Your task is to give the records again exactly. Leave each picture out.
━━━━━━━━━━━━━━━━
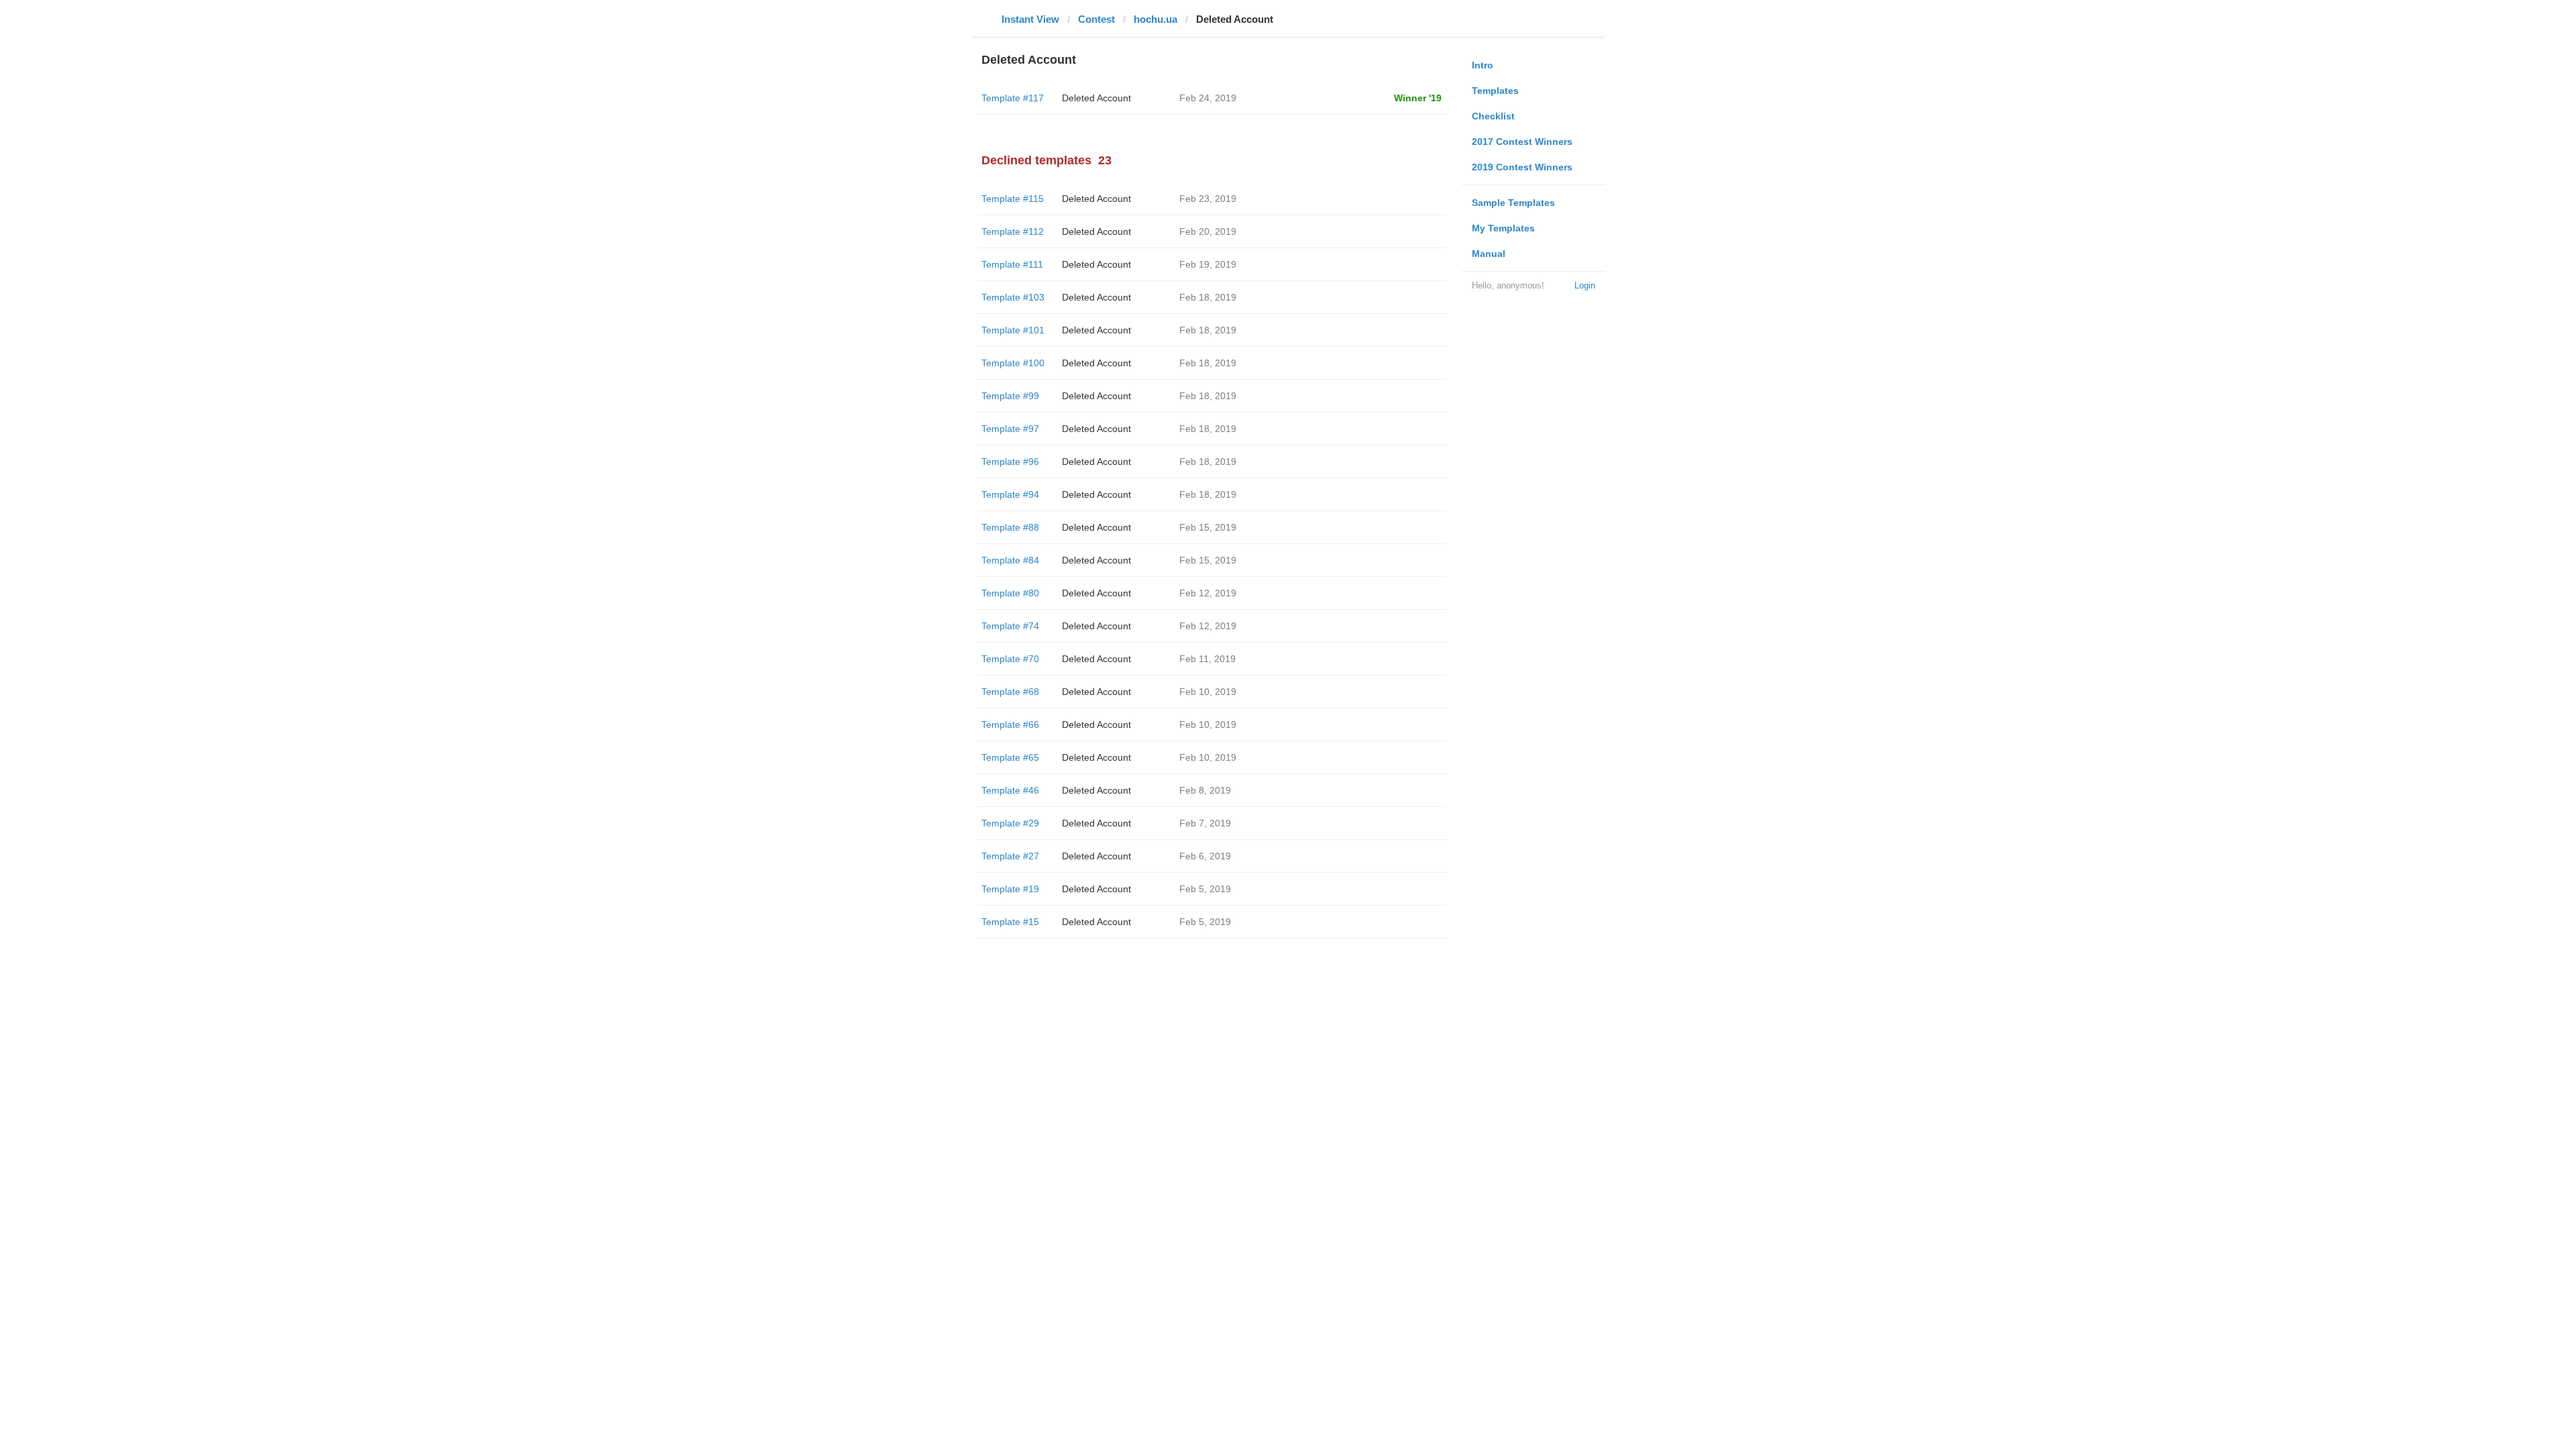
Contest (1096, 19)
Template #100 (1012, 363)
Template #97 (1010, 428)
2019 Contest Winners (1522, 167)
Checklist (1493, 116)
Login (1584, 285)
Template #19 (1010, 888)
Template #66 (1010, 724)
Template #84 (1010, 560)
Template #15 (1010, 921)
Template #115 (1012, 198)
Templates (1495, 90)
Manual (1488, 253)
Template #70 (1010, 658)
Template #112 (1012, 231)
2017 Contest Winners (1522, 141)
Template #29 (1010, 823)
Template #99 (1010, 395)
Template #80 (1010, 593)
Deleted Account (1096, 98)
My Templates (1503, 228)
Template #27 (1010, 856)
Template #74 (1010, 626)
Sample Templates (1513, 202)
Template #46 (1010, 790)
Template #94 (1010, 494)
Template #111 (1012, 264)
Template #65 (1010, 757)
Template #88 (1010, 527)
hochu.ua (1155, 19)
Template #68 (1010, 691)
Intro (1482, 65)
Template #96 (1010, 461)
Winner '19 (1418, 98)
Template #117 (1012, 98)
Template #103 (1012, 297)
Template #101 (1012, 330)
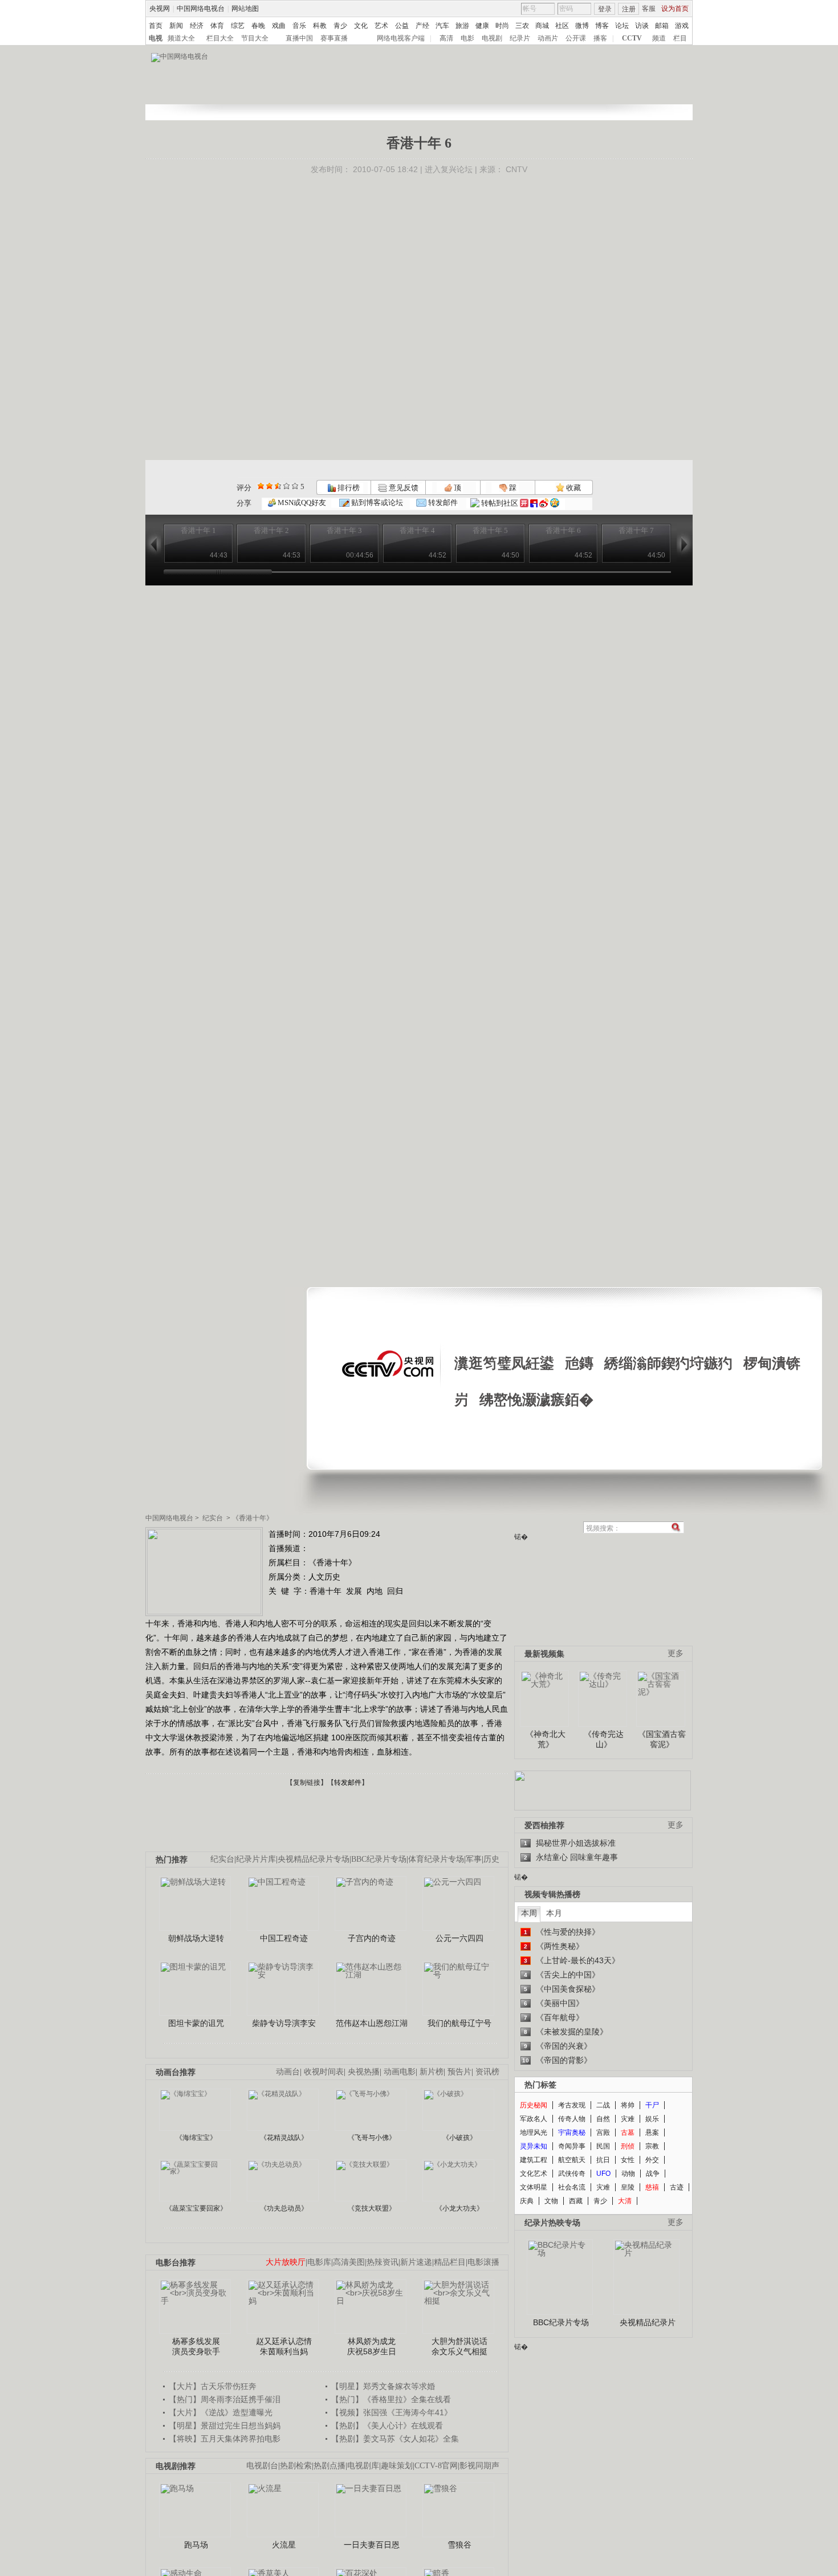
━━━━━━━━━━━━━━━━
ANSWER BOX =
Contest (1096, 19)
Template #100 (1012, 363)
Template #97 (1010, 428)
2019 Contest Winners (1522, 167)
Checklist (1493, 116)
Login (1584, 285)
Template #19 (1010, 888)
Template #66 (1010, 724)
Template #84 (1010, 560)
Template #15 (1010, 921)
Template #115 (1012, 198)
Templates (1495, 90)
Manual (1488, 253)
Template #70 (1010, 658)
Template #112 (1012, 231)
2017 Contest Winners (1522, 141)
Template #29 (1010, 823)
Template #99 (1010, 395)
Template #80 (1010, 593)
Deleted Account (1096, 98)
My Templates (1503, 228)
Template #27 (1010, 856)
Template #74 (1010, 626)
Sample Templates (1513, 202)
Template #46 (1010, 790)
Template #94 (1010, 494)
Template #111 (1012, 264)
Template #65 (1010, 757)
Template #88 (1010, 527)
hochu.ua (1155, 19)
Template #68 (1010, 691)
Intro (1482, 65)
Template #96 (1010, 461)
Winner '19 (1418, 98)
Template #117 (1012, 98)
Template #103 (1012, 297)
Template #101 (1012, 330)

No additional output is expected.